Can we Alaskans model our neighbors in developing our own Leap Manifesto for more renewable energy? When I asked Chris Rose, executive director of REAP, this question, he replied, “Alaska has a huge wealth of efficiency and renewable energy resources. If we can muster the political will to capitalize on these inexhaustible energy resources, Alaska could become a world leader in clean energy development. In the process, we would create thousands of good-paying jobs, export our expertise to the world and keep hundreds of millions of dollars in our economy every year that we’re now wasting through a variety of inefficiencies. Since energy touches every part of our lives, organizations working on issues like education and health care would also benefit from an effort like Leap Manifesto in Alaska.”

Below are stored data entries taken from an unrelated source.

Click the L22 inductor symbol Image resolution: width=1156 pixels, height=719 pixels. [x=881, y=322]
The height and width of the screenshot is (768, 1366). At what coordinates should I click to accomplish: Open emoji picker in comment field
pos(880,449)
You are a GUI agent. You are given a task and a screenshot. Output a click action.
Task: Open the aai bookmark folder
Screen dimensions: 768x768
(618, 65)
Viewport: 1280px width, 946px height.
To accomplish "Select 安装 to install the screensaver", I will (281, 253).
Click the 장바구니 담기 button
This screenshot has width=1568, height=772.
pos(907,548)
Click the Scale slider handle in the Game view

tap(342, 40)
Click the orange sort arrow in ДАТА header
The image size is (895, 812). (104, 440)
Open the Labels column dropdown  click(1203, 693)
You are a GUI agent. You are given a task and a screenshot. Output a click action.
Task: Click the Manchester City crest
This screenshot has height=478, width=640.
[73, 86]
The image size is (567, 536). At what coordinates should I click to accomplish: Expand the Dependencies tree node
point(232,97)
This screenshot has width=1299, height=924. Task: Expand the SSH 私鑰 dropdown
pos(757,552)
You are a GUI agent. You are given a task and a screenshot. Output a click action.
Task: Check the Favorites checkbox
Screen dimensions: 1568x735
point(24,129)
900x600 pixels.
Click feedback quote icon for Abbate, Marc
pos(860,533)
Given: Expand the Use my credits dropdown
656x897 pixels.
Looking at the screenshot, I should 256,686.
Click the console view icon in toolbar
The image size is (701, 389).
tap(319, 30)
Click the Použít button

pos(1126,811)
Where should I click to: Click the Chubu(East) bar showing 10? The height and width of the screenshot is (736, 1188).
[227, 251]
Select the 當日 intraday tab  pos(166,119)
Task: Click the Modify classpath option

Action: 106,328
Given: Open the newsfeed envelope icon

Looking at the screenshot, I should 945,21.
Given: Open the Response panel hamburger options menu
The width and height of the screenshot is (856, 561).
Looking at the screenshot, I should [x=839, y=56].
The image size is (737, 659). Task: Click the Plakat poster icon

Thanks to organizations like REAP and Alaska Village Electric Cooperative there are now 28 wind installations operating in rural communities outside the Railbelt. These installations not only provide scores of jobs in areas desperate for year-round employment, but also allow communities and utilities to reinvest those saved diesel dollars back into their respective communities. Additionally, Alaska has 45 hydro projects, making hydroelectric power Alaska’s largest source of renewable energy, supplying nearly 25 percent of the state’s electrical energy. We’re halfway to our 2025 goal and adding jobs in our villages already. Given the state of our economic recession, I believe we’re at a place where the dialogue over energy can expand to a greater public good. But, and here comes the big BUT — we need to fix the state’s fiscal crisis first. This I know. Hopefully the Alaska State Legislature will end this legislative session with a solution in hand.
Meanwhile, why not consider leaping into the clean energy economy in a way that spreads the largest blanket of civic benefits to Alaskans?
I never knew this was possible until I bumped into the person I was supposed to meet — Avi Lewis, husband to Naomi Klein. Lewis and the over 200 signatory organizations are now expanding their efforts by helping other countries and regions follow their model in developing similar manifestos. Efforts are underway in Australia, Great Britain and in the state of Maine. Lewis assures me they are on standby to assist Alaskans whenever they are ready.
“We feel strongly that this process should not be led by any political party, no matter how aligned their policies are,” cautions Lewis. “This is where the Leap Manifesto can come in and help boost the effort of local Alaskans.”
Top photograph, showing wind turbines on Pillar Mountain near Kodiak, Alaska, by James Brooks.